Design

Being a Gardener: All That Jazz

Fine Gardening - Issue 194
Illustration: Conor Kovatch

One night my partner put on some Thelonious Monk for dinner music. Now I like dinner and I like music, but some forms of jazz at dinner jangle my digestion. The demands of jazz draw me away from the pleasures of a meal. I have a hard time “drowning it out.” I decided at that moment, “I don’t like jazz,” though I kept that thought to myself.

Not so long after that, at a client’s garden party, a guest, loaded with as much gin as I was, would not stop pestering me. “What sort of garden is this anyway?” he asked. “I mean, what do you call this style of gardening?” I had no answer. I had never really thought about a style of gardening. My client had requested an English garden. I interpreted his wishes by creating lush and colorful mixed borders in the open woodland setting that included annuals and perennials, shrubs and vines, trees and bulbs. I used any and every color, deliberately creating a dissonant effect but then easing it all with a melodious suite of soft and harmonious hues. I actually had no idea what I was doing.

“English mixed borders?” I guessed, unconvincingly.

“No,” my gin-drinking buddy continued, “that’s too stuffy. This is not a stuffy garden at all.”

I staggered through the process of making this garden in /my mind, looking for an answer. I had never actually seen an English garden. I had grabbed from every direction I could, including places where I had been: the Italian countryside, the German naturalistic gardens of Cologne, the lush annual plantings of the Missouri Botanical Garden, even the Sonoran Desert. I was a collagist at heart, a surrealist. But I found no answer. The guest only got more inflamed the vaguer I got. If I couldn’t supply an answer, he would.

“Jazz!”

Obviously, he had a better handle on the gin than I did. He was suddenly clear and confident in his assessment.

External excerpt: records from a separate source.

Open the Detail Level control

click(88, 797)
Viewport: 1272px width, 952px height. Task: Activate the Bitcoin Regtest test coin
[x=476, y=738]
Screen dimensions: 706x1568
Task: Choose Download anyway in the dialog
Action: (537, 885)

“That’s it! It’s like jazz!”

Jazz is not my favorite kind of music, as you now know. It’s too complex, too sophisticated, too demanding for my tastes. But here was someone I had met for the first time calling my style of gardening “jazz”!

And he was right.

As I looked around with this emphatic word “jazz” bumping against the gin in my head, I could see the complexity and the brainy sophistication in the borders. I could see his point.

I love syncopation. I love setting up a rhythm and breaking it. I love to free associate, to improvise. It’s probably why I found so much pleasure in collage for years.

It’s so easy to think of gardening as a visual art form. One of the greatest pleasures of gardens, of course, is looking at them. Yet as I stood with my client’s friend on that quarter-acre of lawn surrounded by those crazy mixed borders, I began to see, more and more, the musicality of gardens. I’m not talking about the rustling of leaves in the wind, or songbirds’ warblings. Gardens take place in time and work intently with interpreting time, as does music. I am convinced that a garden needs rhythm, syncopation, harmony, and even dissonance, dear Mr. Monk.

And, yes, that’s jazz.

I probably like jazz more than admit. After all, I couldn’t live without Ella Fitzgerald or Keith Jarrett, Pat Metheny or Betty Carter.

I guess I’d rather boogie than march—and my gardens do the same.

—Daniel Mount writes and gardens in Carnation, Washington.